If people see themselves onstage, they’ll pony up.
The actor ensemble has become Chicago theater’s dominant model, but these examples make clear it doesn’t have to be. More writer-focused and community-based companies would dramatically alter the landscape. When we asked nonwhite artists what would bring more color into Chicago’s white theater, we kept hearing one thing: more writers from their communities. If you have a nonwhite play, chances are you’ll cast nonwhite actors. And companies that reach out to the city’s communities—in Court’s case, the community just outside the theater’s doors—can create lasting relationships. If people see themselves onstage, they’ll pony up for tickets.

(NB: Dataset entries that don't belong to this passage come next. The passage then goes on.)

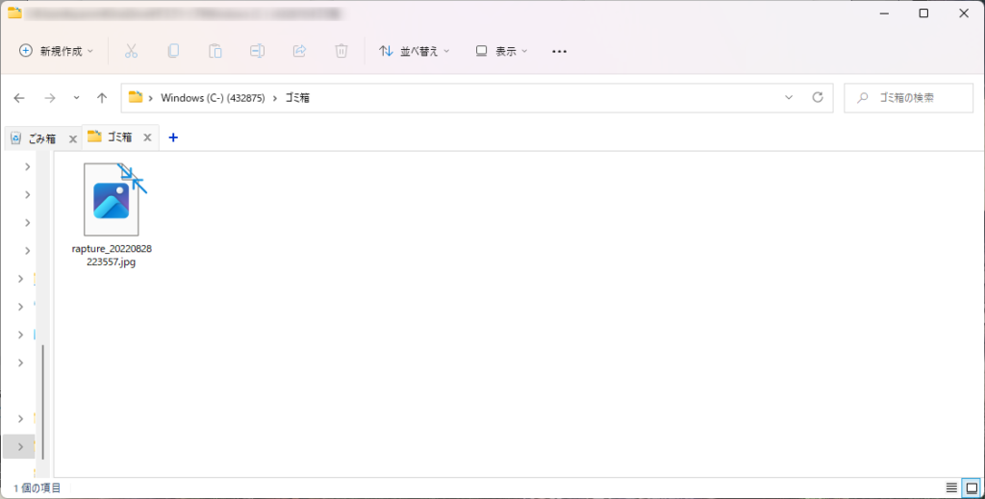Go up one folder level
Viewport: 985px width, 499px height.
click(102, 97)
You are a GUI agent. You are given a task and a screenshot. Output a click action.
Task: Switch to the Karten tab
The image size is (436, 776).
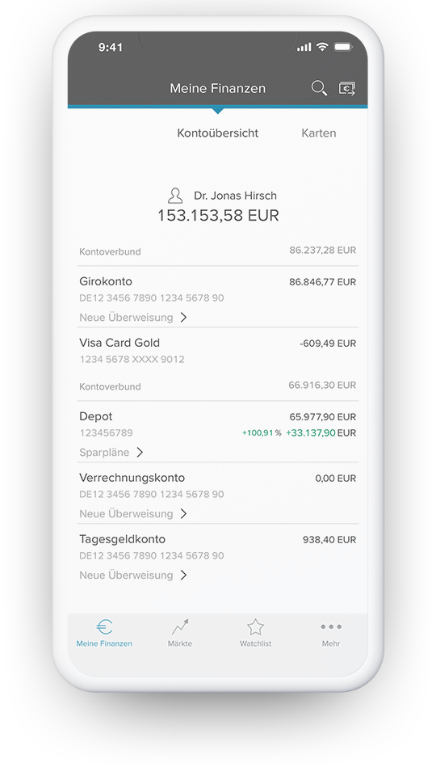[319, 133]
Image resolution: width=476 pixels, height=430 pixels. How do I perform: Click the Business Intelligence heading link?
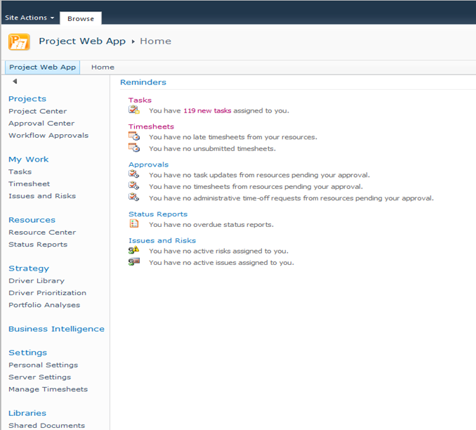coord(56,329)
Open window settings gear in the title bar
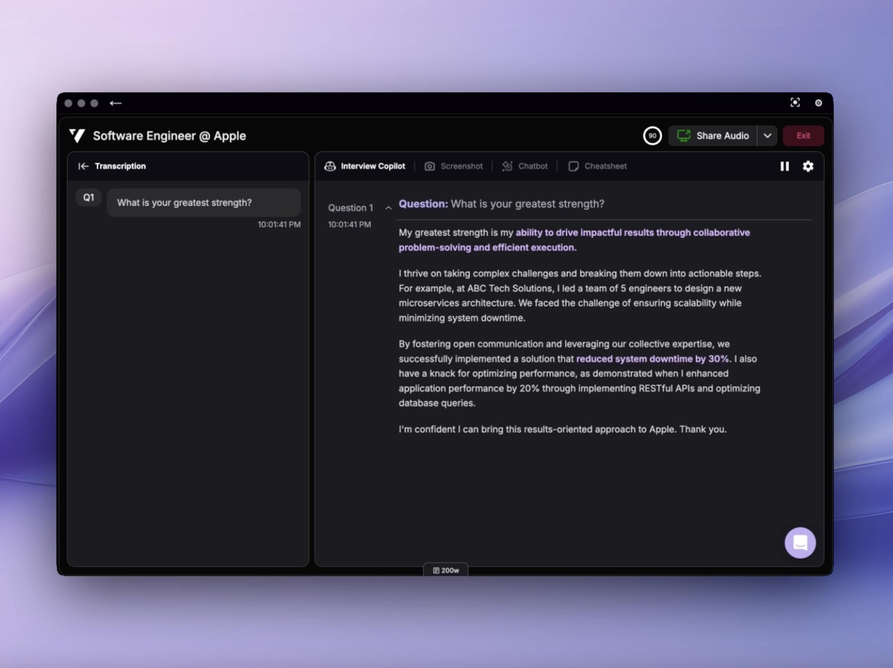Viewport: 893px width, 668px height. coord(818,103)
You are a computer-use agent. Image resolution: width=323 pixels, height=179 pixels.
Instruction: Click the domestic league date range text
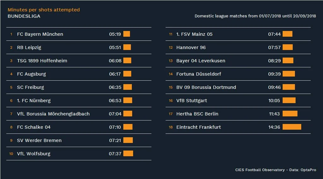[255, 16]
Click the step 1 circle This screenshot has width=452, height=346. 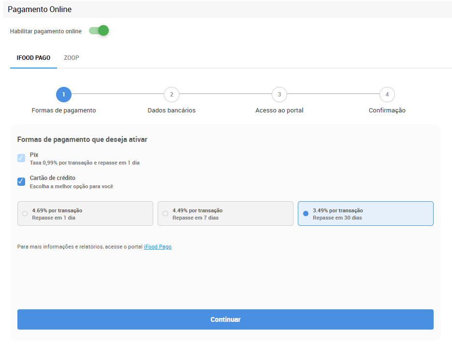[64, 95]
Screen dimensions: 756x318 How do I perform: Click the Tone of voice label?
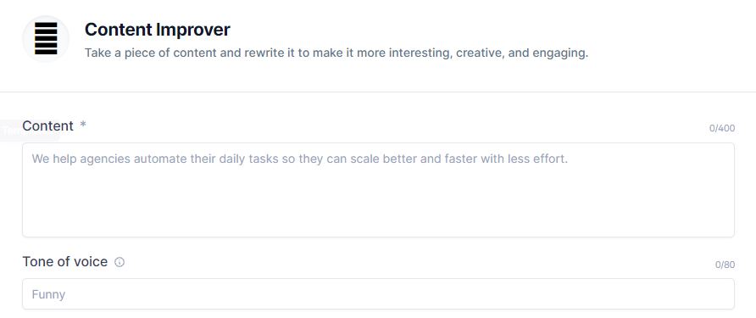click(64, 261)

As for the big “so what?”—why does diversity matter to theater?—Lavey reframes that question this way: “Does it make the conversation better?” Her disarmingly simple, indisputable answer: “Yeah.”
5 ways it can get better
1. Nip it in the bud. If you’re forming a theater company, you might want to consider branching outside your circle of friends now. That way, in five years, you won’t be scratching your heads over how you all got to be the same color.
2. Coproduce across the racial divide. Imagine the whizbang theatrics of the House Theatre paired with the rich cultural heritage of Silk Road Theatre Project. Then imagine the shared audiences.
3. Form more writer-focused companies. When it’s not all about the actors, thepossibilities really open up.
4. Reach out. Chicago’s full of neighborhoods; try getting out of your own. Network with community leaders. Perform outside the North Side.
5. Get outta the ’hood. The CTA works for audiences, too: If you’re a North Sider, get over to the Duncan YMCA and check out Congo Square. If you’re south of the Loop, trek up to the Mag Mile and catch a Lookingglass show.